[Saved data entries]

=== Begin Enclosure ===

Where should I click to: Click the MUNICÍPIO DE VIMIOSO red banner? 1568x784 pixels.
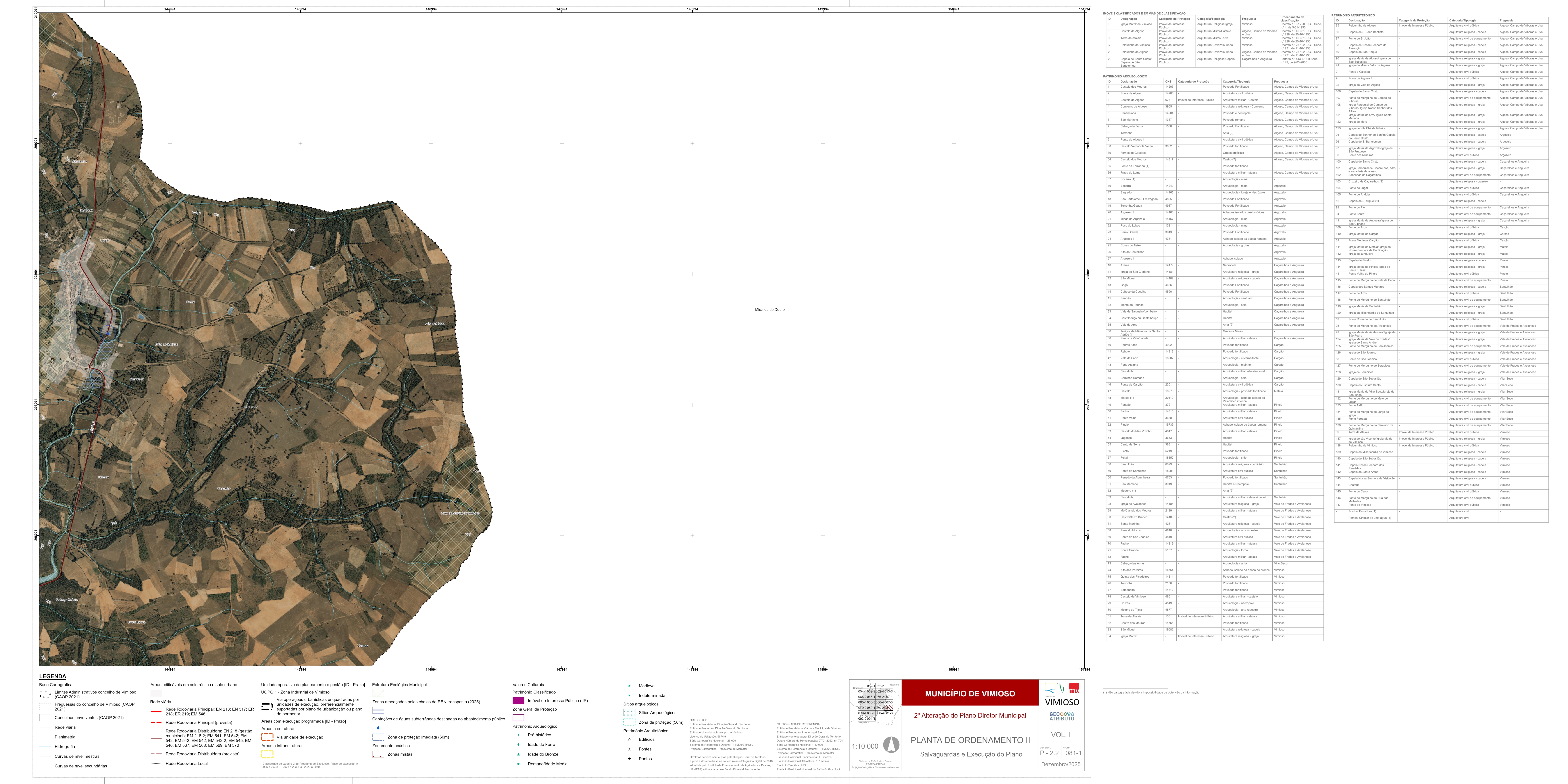point(970,693)
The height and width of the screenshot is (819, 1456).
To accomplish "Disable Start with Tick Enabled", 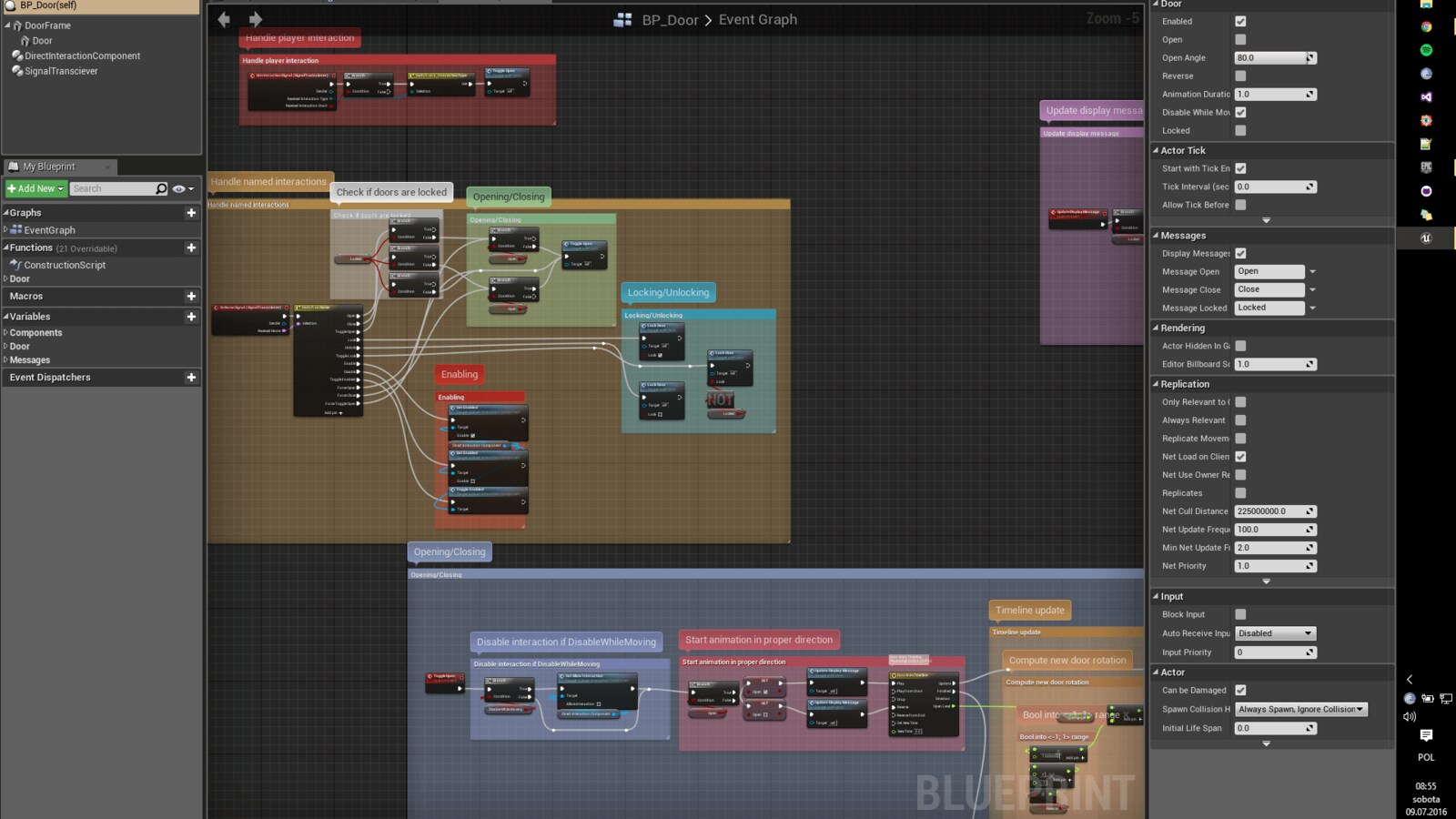I will pos(1239,168).
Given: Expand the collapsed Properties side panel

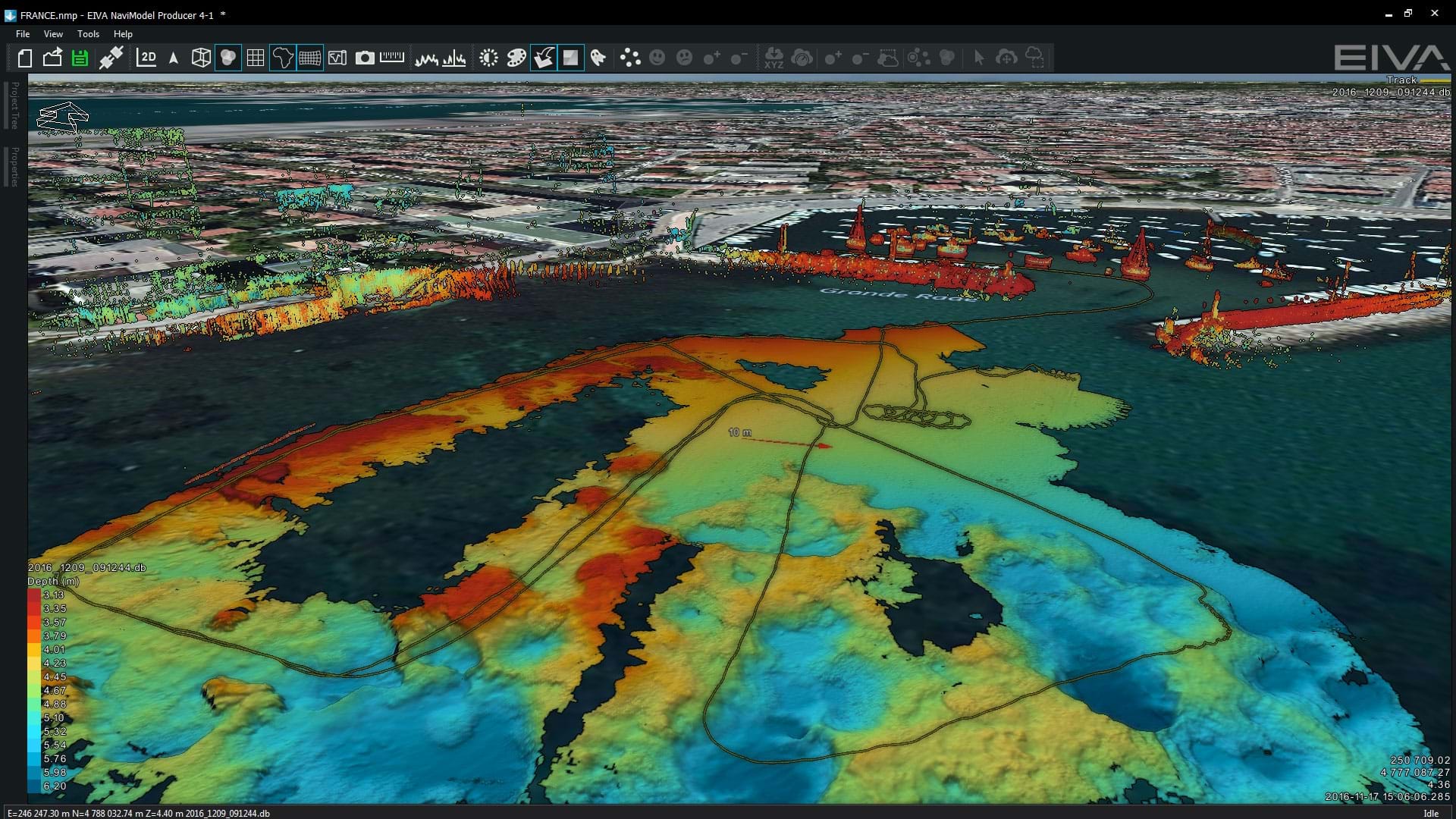Looking at the screenshot, I should tap(14, 166).
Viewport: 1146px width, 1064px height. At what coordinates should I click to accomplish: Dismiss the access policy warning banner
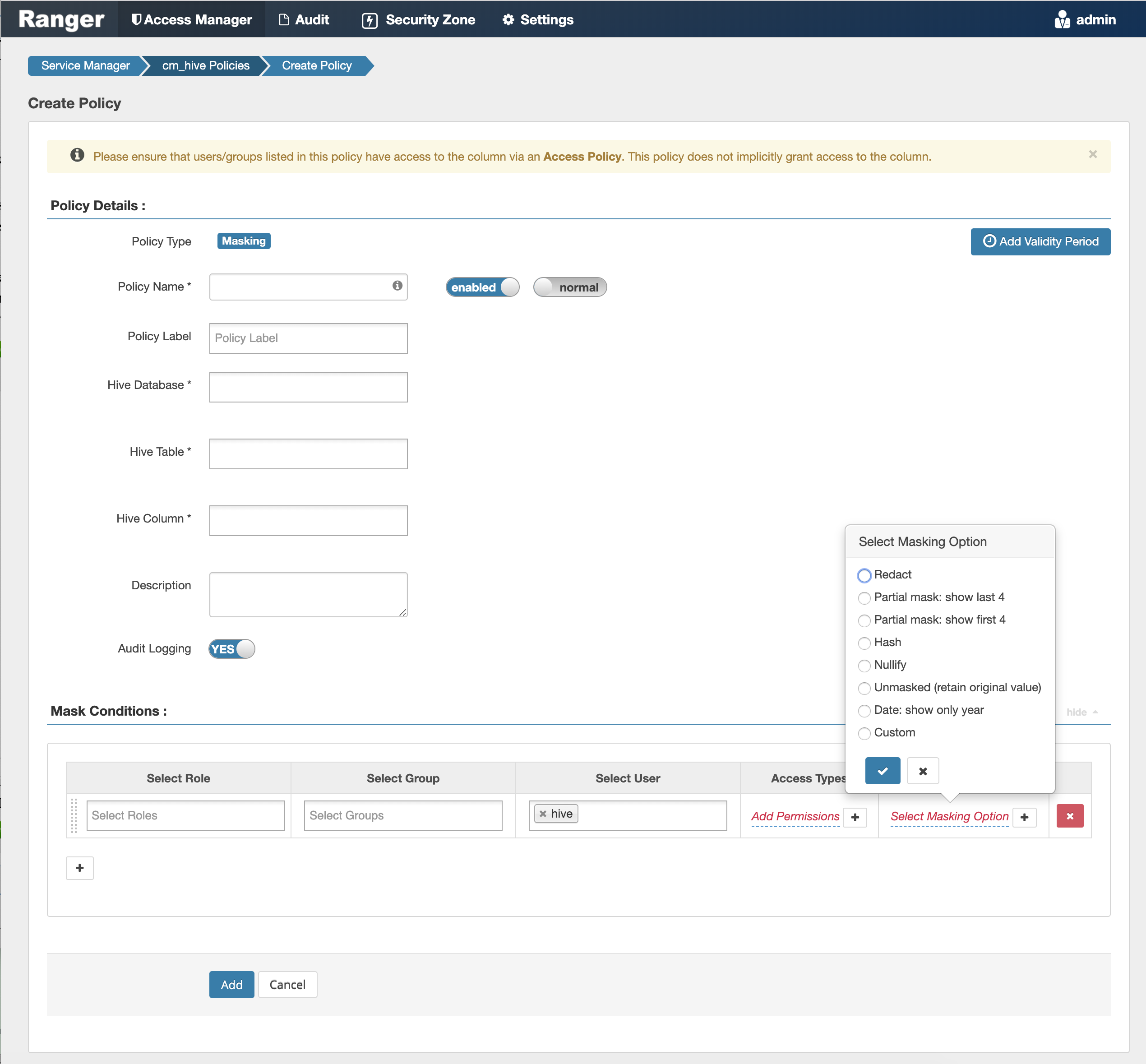[x=1092, y=154]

=== End Enclosure ===

● Work to be completed
Return verbatim every line from the line containing "Viewport: 1146px width, 1064px" to the last line of the entries above, inclusive, and leave out the pictures.

● Output for this exercise
Viewport: 1146px width, 1064px height. At what coordinates should I click to accomplish: Dismiss the access policy warning banner
[x=1092, y=154]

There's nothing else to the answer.